Pabst beer & grunge

Just went to the Pabst mansion in Milwaukee. Was told that Pabst’s biggest customers are grunge folks. The reason was the cheap price & the red, white & blue cans. This guy knew what he was talking about- anybody else heard this?

All I’ve ever heard is that it’s the Manos of beer. poor college students and young and un-picky are the most common punchlines, I suppose.

It is a fairly popular beer in the alt-country scene. As in, I drink this shit, I must be cool.

Yeah, the guy told me when Pabst lowered their price w/ the ad campaign, “A premium beer at a regular price.” Or something like that, Pabst began its downward spiral.

So that’s the answer: cheap.

This has been mentioned in trend articles for the last couple of months. I assume that the Pabst and Bush and - what is the northeastern beer in the white and gold? - PR people have been busy.

I’ve always noticed that places with 400 imported beers always have a couple of beer-belly brands for the cool factor.

It’s also sort of an ‘in-thing’ with the indie rawk kids, from what I’ve seen.

I have been known to enjoy a PBR tall boy now and again. Of course, if there’s a good list, I don’t want it, but I much prefer PBR to bud/miller/etc.

I’ve got a live MP3 of the Get Up Kids singing a little ditty called Pabst Blue Ribbon. I always thought it was about icecream, but I think that’s because there’s an icecream brand here called Blue Ribbon. And Pabst sounds kinda Norwegian.

So, it seems that it’s the emo beer of choice. Must taste good with tears.

Wonder if its cachet stems at all from its featured placement in Blue Velvet?

Of course true northwest Grunge nerds drank RAINIER GREEN DEATH
Or Hood River vodka.

I was going to say the same thing. Especially with that wonderful spokesperson, Frank Booth:

PBR must have really appreciated that kind of publicity. :slight_smile:

Pabst doesn’t even exist anymore as a brewing company. They only exist on paper and contract Miller Beer to produce their product. It was cool beer when they were independant, now they’re owned by a company that owns a dozen or more smaller labels and contracts other beer companys to make it.

I usually only drink Guinness, or nice ales and dark beers. But there’s something I’ve always liked about Pabst Blue Ribbon, and now it is impossible to find in Florida. Occasionally a bar will have it (and highly overpriced), but supermarkets don’t carry it anymore. I do like it more than the Miller and Bud families.

It definitely seems to be trnedy among hipsters, musicians, people I call “scene kids” here in Gainesville. When I’d see rockabilly and psychobilly bands perform, PBR was always their beverage of choice too.

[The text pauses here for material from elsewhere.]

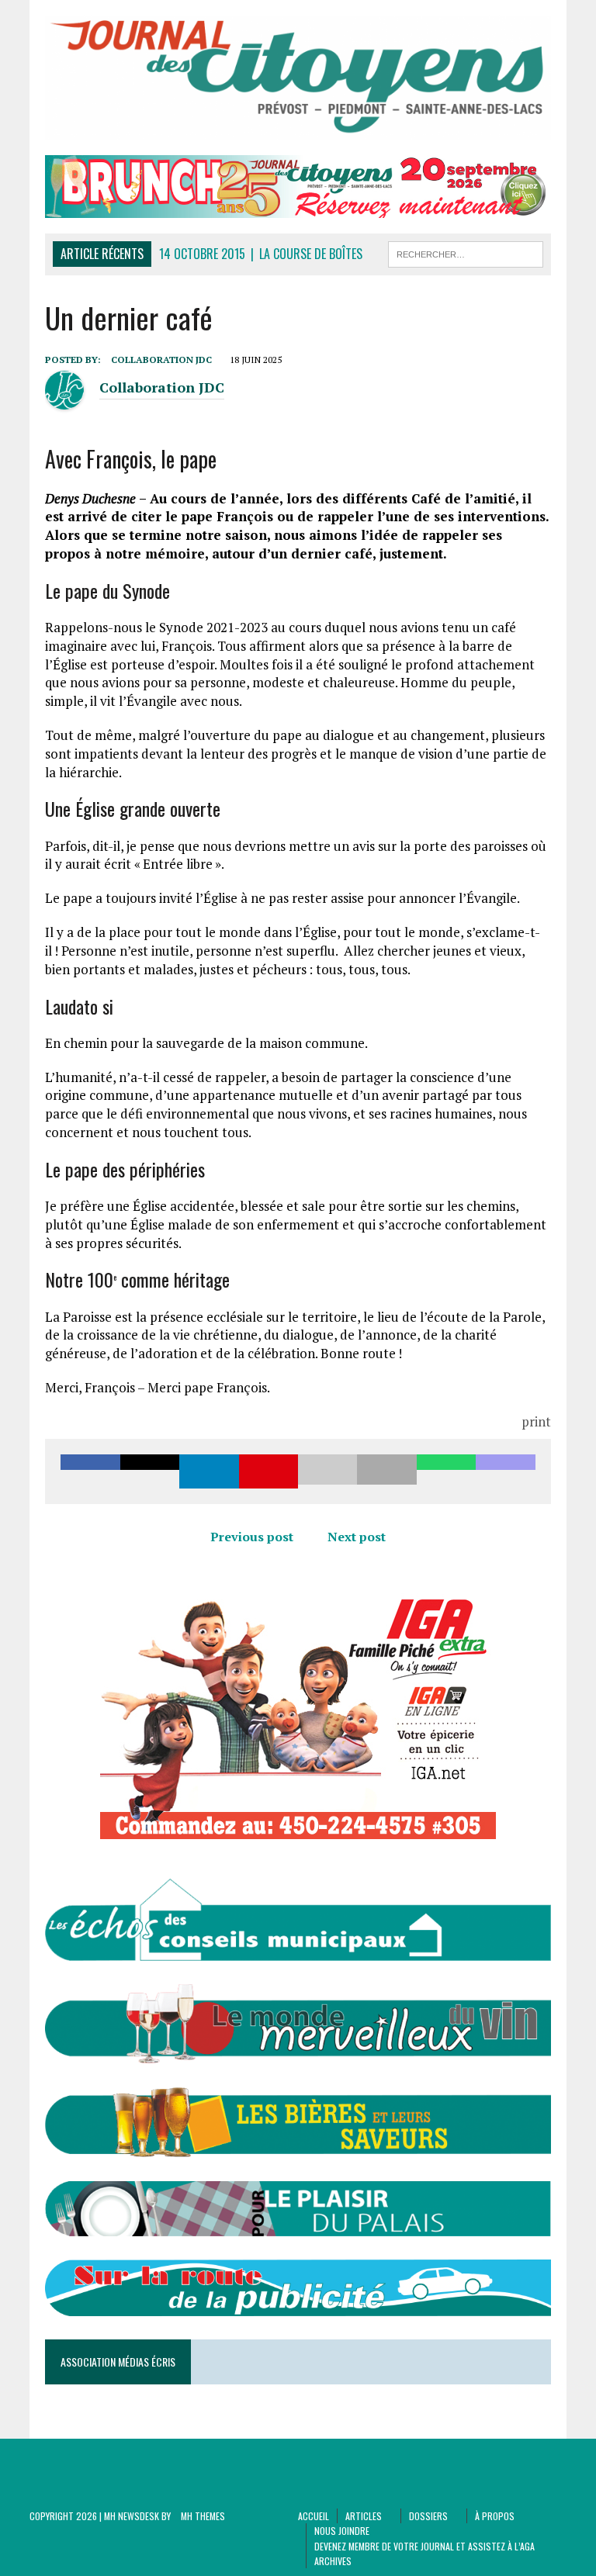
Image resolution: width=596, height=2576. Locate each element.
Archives (333, 2560)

There’s also the classic country tune with the line, “With my red neck, white socks, and Blue Ribbon beer…” by Johnny Russell.

FTR, it hit #4 in 1973.

Pabst beer is grunge!

It’s probably right that another co. now makes Pabst. The founder, was a German fellow named, of all things, Pabst, about 120 years ago.

Q. Why is American beer like having sex in a canoe?

A. Because they’re both fucking close to water.

Orson Welles used to pitch PBR beer on some radio shows. “Blended, spledid.” Supposedly, PBR was a blend of dozens of America’s finest brews.

Years ago,supposedly. I think their promo was, “The one beer to have when you’re having more than one.” None of that"drink responsibly "disclaimer crap.

Rumor has it that Orson fathered the late Tim McIntyre,actor, while on a set. (The resemblance was amazing). I guess Orson was loaded on PBR.

PBR me ASAP!

Actually, I believe that was the slogan for Schaeffer, not Pabst. But the sentiment is certainly there with Pabst’s slogan, “I’ve got Pabst Blue Ribbon on my mind.”

I’m a little upset that it’s becoming trendy now to drink PBR, because I don’t want to drink a trendy beer. But, I will continue to drink it. I started because it was cheap, but kept buying it because it tastes pretty damn good, for a lawnmower beer. Beats the heck out of Budweiser, for example.

Guinness, etc., are a different animal altogether, of course.